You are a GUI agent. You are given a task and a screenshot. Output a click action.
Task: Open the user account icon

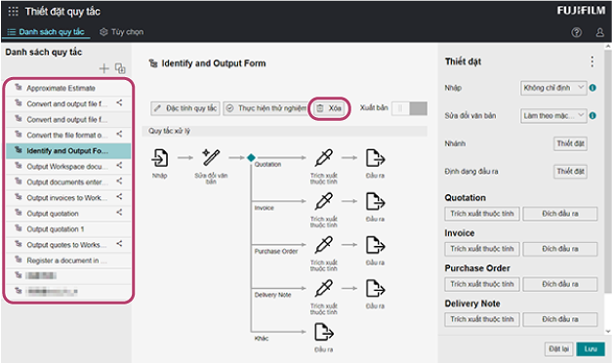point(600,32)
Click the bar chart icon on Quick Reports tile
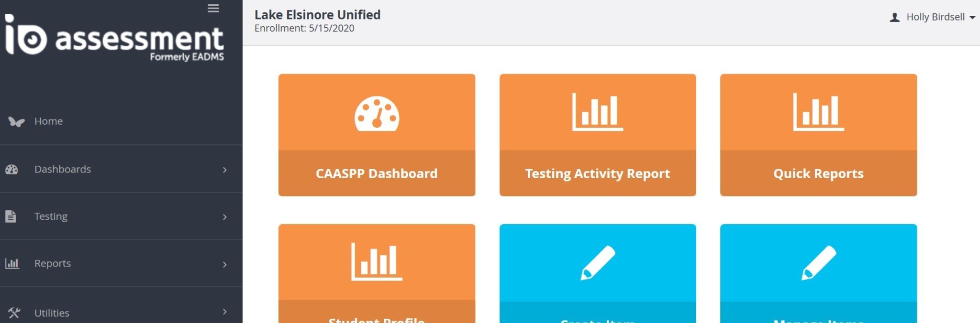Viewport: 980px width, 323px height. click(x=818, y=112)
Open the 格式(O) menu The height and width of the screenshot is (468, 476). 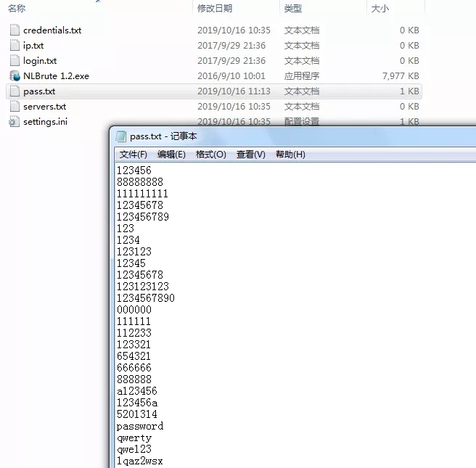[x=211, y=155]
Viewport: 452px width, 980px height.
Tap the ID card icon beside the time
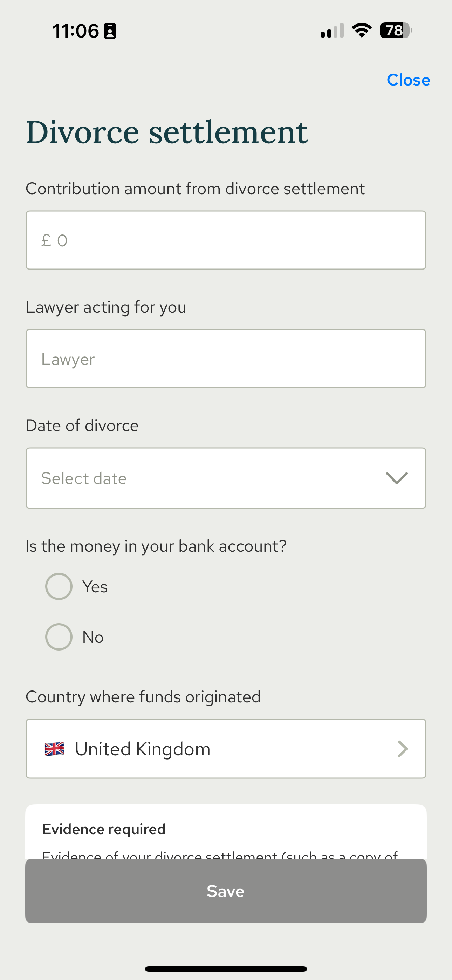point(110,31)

* * * * * * *

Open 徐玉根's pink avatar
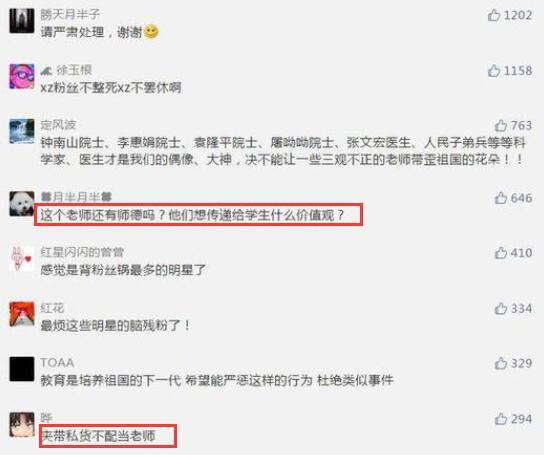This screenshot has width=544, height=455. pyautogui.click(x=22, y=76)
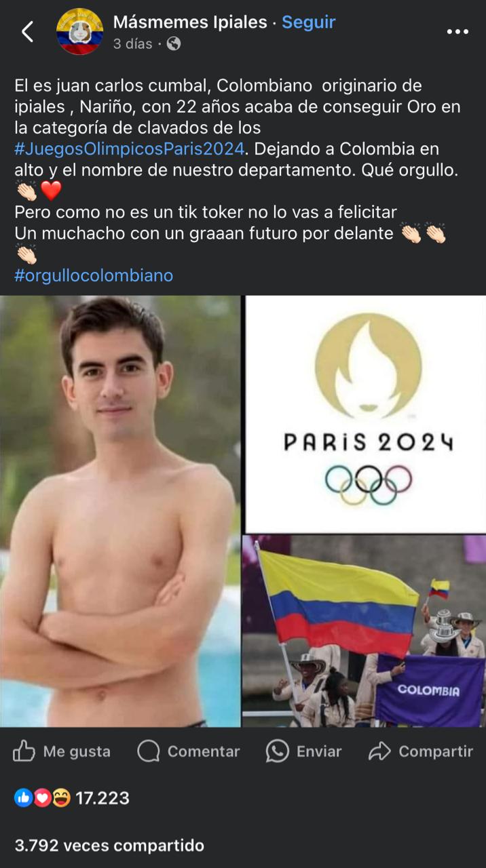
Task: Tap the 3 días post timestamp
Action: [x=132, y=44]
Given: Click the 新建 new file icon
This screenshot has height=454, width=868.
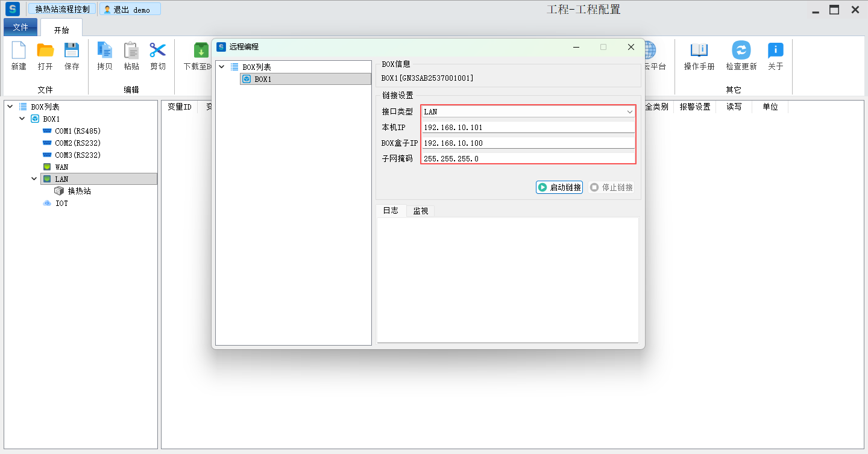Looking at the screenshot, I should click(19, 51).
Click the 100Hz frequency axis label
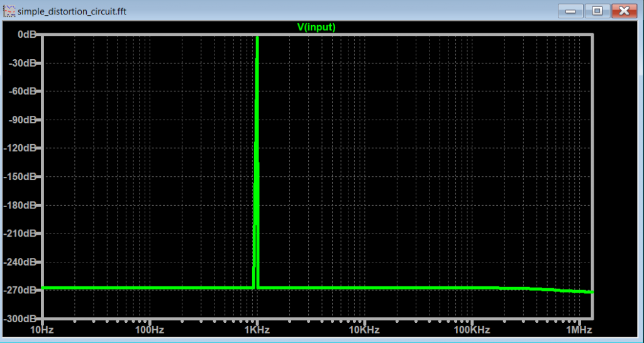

* * * * * * *

* _Your instructions_
Write out word for word the lines above that run from the one with "Given: Click the 新建 new file icon" to the one with "Click the 100Hz frequency axis label". Include both end lines; exclude the images.

* _Response to the task_
Given: Click the 新建 new file icon
This screenshot has height=454, width=868.
Looking at the screenshot, I should click(19, 51).
Click the 100Hz frequency axis label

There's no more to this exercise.